# UVI Workstation not working on Big SUR? SOLVED



## Silence-is-Golden (Dec 9, 2021)

recently updated my MA to Big Sur (didn't;t yet see that all devs are supporting Montery)

But with UVI workstation, even though I just 9re)downloaded and (re)installed latest version that according to UVI supports Big Sur I get the following error (plugin manager):

validating Audio Unit UVIWorkstation by UVI:

AU Validation Tool
Version: 1.8.0 
Copyright 2003-2019, Apple Inc.
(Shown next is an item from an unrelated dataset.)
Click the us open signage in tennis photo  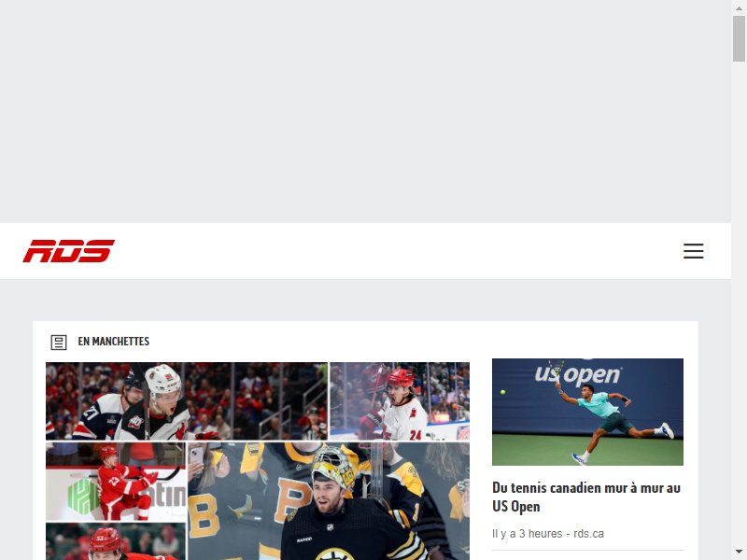578,375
All Rights Reserved.
Specify -h (-help) for command options

--------------------------------------------------
VALIDATING AUDIO UNIT: 'aumu' - 'UVIW' - 'UVI '
--------------------------------------------------
Manufacturer String: UVI
AudioUnit Name: UVIWorkstation
Component Version: 3.0.16 (0x30010)

* * PASS
--------------------------------------------------
TESTING OPEN TIMES:
COLD:
FATAL ERROR: OpenAComponent: result: -1,0xFFFFFFFF


validation result: couldn’t be opened



Anyone know of a solution? ( will put a support ticket to UVI too)


----------



## Silence-is-Golden (Dec 9, 2021)

.....there's a description on UVI site what to do (AU unit cache issue)

in case anyone else runs into this....


----------